N_FEATURES = len(all_features_names)

labels = ['Aggressive', 'AgreeBut', 'AgreeToDisagree', 'Alternative', 'Answer',
       'AttackValidity', 'BAD', 'Clarification', 'Complaint', 'Convergence',
       'CounterArgument', 'CriticalQuestion', 'DirectNo', 'DoubleVoicing',
       'Extension', 'Irrelevance', 'Moderation', 'NegTransformation',
       'Nitpicking', 'NoReasonDisagreement', 'Personal', 'Positive',
       'Repetition', 'RephraseAttack', 'RequestClarification', 'Ridicule',
       'Sarcasm', 'Softening', 'Sources', 'ViableTransformation',
       'WQualifiers']

N_LABELS = len(labels)

def extract_features_labels_from_df(df):
  # check if has quote
  has_quate = df["clean_quote"].notna().apply(lambda x: 1 if x else 0)

  #apply extract on text
  all_features = df["clean_text"].apply(extract_features_from_text)
  all_features = all_features.apply(pd.Series)
  all_features.columns = all_features_names[1:]
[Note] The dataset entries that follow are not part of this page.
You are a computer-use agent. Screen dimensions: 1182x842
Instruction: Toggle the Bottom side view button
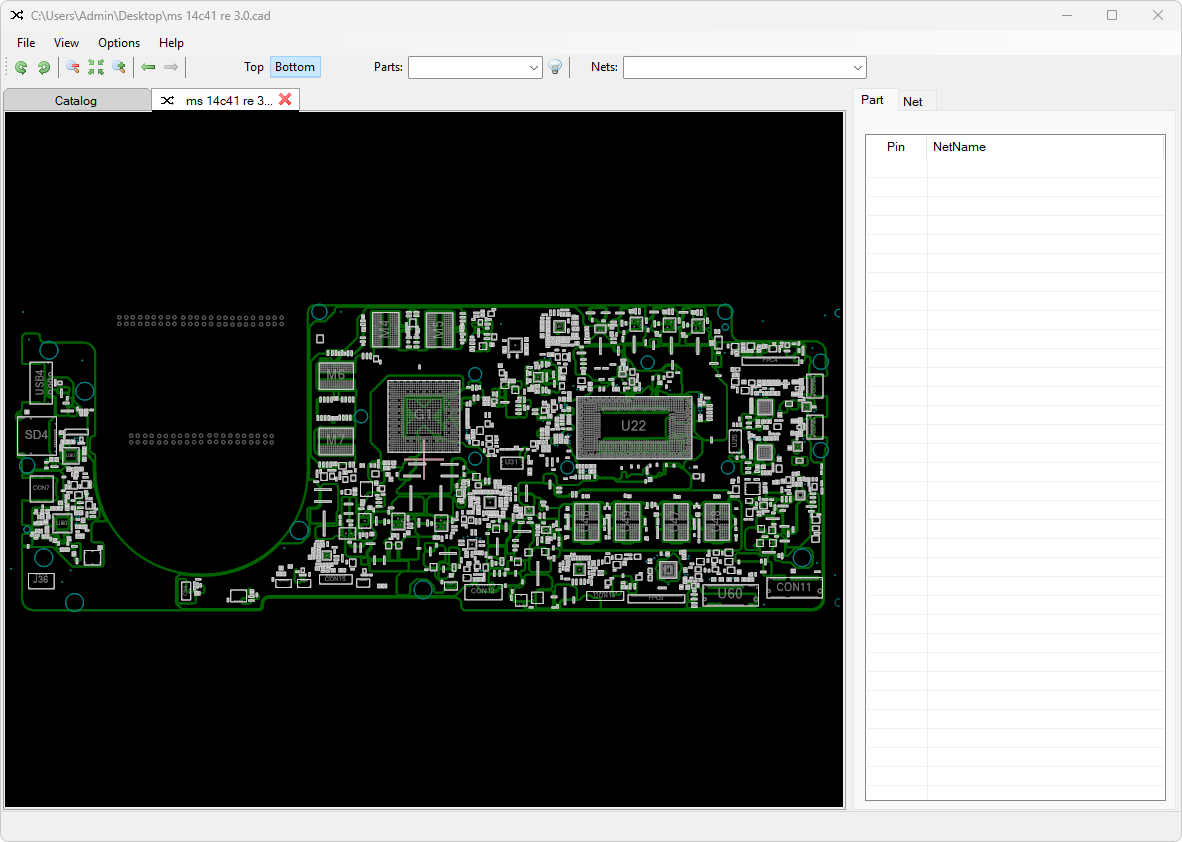[295, 67]
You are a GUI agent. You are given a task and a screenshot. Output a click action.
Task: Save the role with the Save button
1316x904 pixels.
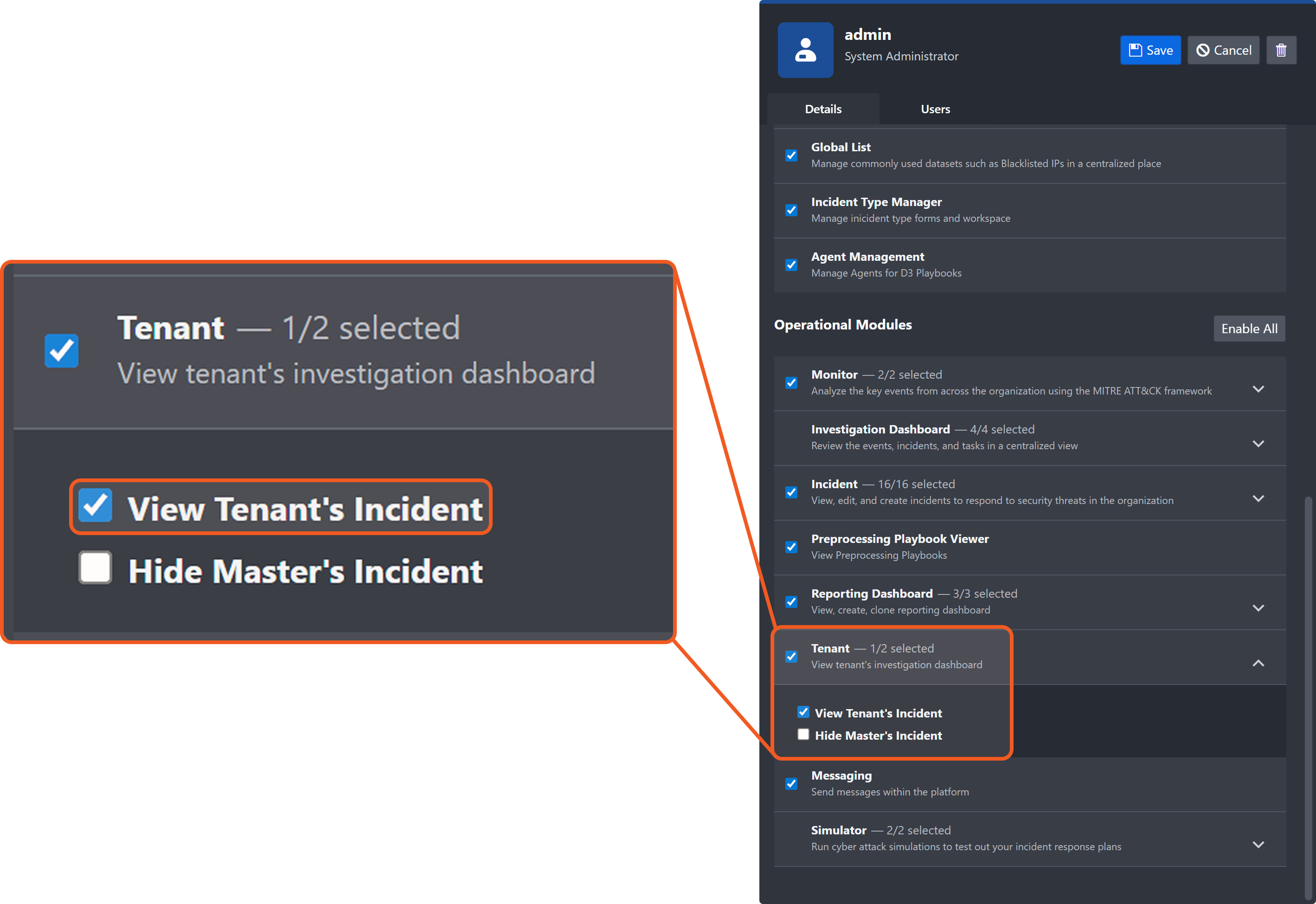pos(1150,51)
  #normelize statistics_features & special_chars
  cols_to_norm = statistics_features + special_chars
  all_features = min_max_scaling(all_features, cols_to_norm)

  #save to new df-x
  all_features.insert(0, "has_quote", has_quate)
  assert len(all_features.columns) == N_FEATURES

  #extract labels-y
  all_labels = df[labels]
  assert len(all_labels.columns) == N_LABELS

  #return combined df
  all_features[labels] = all_labels
  return all_features

In [None]:
# train_df = pd.read_csv('/content/train_df.csv')
# features_train = extract_features_labels_from_df(train_df)
# features_train.to_csv('/content/train_features_df.csv', index=False)

In [None]:
# test_df = pd.read_csv('/content/test_df.csv')
# features_test = extract_features_labels_from_df(test_df)
# features_test.to_csv('/content/test_features_df.csv', index=False)

##Load Datasets

In [None]:
def split_x_y(df):
  y = df[labels]
  assert len(y.columns) == N_LABELS

  x = df[all_features_names]
  assert len(x.columns) == N_FEATURES
  
  return x,y

In [None]:
!gdown --id 1_3ySVG0XZmDlXPbEyakcVa7uqhZ99X6h&export=download
!gdown --id 1gWVjPP_a2itfqBlTepNMsD2P5hkJCtAT&export=download

Downloading...
From: https://drive.google.com/uc?id=1_3ySVG0XZmDlXPbEyakcVa7uqhZ99X6h
To: /content/train_features_df.csv
100% 76.4M/76.4M [00:01<00:00, 51.1MB/s]
Downloading...
From: https://drive.google.com/uc?id=1gWVjPP_a2itfqBlTepNMsD2P5hkJCtAT
To: /content/test_features_df.csv
100% 14.3M/14.3M [00:00<00:00, 42.0MB/s]


In [None]:
from sklearn.model_selection import train_test_split
train_set = pd.read_csv('/content/train_features_df.csv')
train_set = train_set.drop(columns=[';)*', ':('])
X_train, y_train = split_x_y(train_set)
X_train, X_val, y_train, y_val = train_test_split(X_train, y_train, test_size=0.2, random_state=42)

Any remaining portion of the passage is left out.